Museum display reveals family’s search for missing Somme solider

The remarkable story of a family’s desperate attempts to find a soldier who went missing on the first day of the Battle of the Somme is featured in a special display in Islington. 
 
Islington-born Sergeant Hugh Victor Hember went missing in action 100 years ago, on 1 July 1916, at the start of what was to be one of the bloodiest battles of World War One. The Battle of the Somme lasted 141 days, before it ended on 18 November 2016. 
 
The ‘Searching for Hugh Victor Hember’ display is based on personal photographs, artefacts, and original letters written by Hember, then aged 27, and later his family in a desperate effort to find out what happened to him after he was reported missing.   
 
The Islington Museum display – which marks the centenary of the Battle of the Somme – includes Hember’s will, which he sent to his father on 27 June 1916. His last letter, addressed to his younger brother, Frank, was written on 29 June, just two days before he went missing.
 
It says: “I have heard of our post being stopped and everything is being censored. Don’t be scared or worried if a sentence has had a rubber to wash it out… Tell mother I received Isobel’s letter. I must close now. Love to you all, Vic.” 

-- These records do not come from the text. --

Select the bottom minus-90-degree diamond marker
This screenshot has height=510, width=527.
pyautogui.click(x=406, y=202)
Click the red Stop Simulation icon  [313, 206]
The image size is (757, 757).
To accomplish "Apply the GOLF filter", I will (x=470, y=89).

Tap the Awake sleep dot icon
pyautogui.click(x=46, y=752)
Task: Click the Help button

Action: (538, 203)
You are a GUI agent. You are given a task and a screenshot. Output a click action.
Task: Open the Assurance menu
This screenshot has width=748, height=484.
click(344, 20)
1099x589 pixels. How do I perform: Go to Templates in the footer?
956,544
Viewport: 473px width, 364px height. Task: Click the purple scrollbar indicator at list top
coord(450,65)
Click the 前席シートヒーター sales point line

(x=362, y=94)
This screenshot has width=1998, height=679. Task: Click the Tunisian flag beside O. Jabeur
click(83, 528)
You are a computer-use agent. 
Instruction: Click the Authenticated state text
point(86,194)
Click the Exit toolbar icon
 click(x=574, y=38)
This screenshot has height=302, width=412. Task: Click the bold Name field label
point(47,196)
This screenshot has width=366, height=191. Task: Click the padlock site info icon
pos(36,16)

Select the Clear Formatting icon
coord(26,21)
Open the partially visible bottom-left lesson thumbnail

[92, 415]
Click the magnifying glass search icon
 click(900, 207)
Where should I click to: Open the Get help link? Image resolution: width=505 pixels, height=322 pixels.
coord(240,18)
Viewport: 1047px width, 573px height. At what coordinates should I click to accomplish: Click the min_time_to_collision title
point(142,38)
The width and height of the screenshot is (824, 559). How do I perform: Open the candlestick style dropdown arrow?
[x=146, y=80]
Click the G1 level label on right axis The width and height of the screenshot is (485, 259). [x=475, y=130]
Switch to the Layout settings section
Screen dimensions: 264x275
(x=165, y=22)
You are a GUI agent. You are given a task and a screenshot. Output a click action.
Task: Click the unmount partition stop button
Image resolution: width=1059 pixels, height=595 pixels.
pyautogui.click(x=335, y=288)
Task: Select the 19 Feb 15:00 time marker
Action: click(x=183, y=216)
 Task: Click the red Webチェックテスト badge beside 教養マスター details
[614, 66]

In April 1917, his family were informed that he had died. 

Ruth Garnsworthy, Hember's neice and Frank's daughter, said: "The letters - written by Victor to his brother, parents, and friends, dating from Christmas 1914 to June 29th 1916 - were kept by Frank. Victor was posted as Missing in Action on July 1st 1916, but it wasn't until April 1917 the family discovered that he had been killed on the first day of the Battle of the Somme... These letters, with all the artefacts and souvenirs, make a powerful and moving archive." 

Islington Council’s Heritage Manager, Cheryl Smith, said: “We are very proud of this display of this fascinating yet heart-wrenching story of just one of the many, many young men who went off to fight for his country, but was never seen or found again, and the tragic impact this had on his family. 
 
“It serves as a strong and pertinent reminder that, 100 years on from one of the worst battles of the First World War, many of those who served and died were from right here in Islington.

“One hundred years on and many Islington residents, with family and friends still in the borough, continue to support and serve in our armed forces at home and abroad.”
 
A memorial to Hember, who previously lived on Carleton Road in Tuffnell Park, can be found on Thiepval Memorial, Somme, France. His entry in the Islington Online Book of Remembrance can be seen here: http://www.islington.gov.uk/HughVictorHember
 
The exhibition is on until Saturday 27 August 2016.

Notes to editors

The photograph (attached) of Sgt Hember in trench on the Western Front, 1915/16, was taken by his friend Gerald Paterson. Soldiers were banned from taking photos at the Front from April 1915. Gerald smuggled film back and forward from the front line by cutting out the middle of his shaving stick.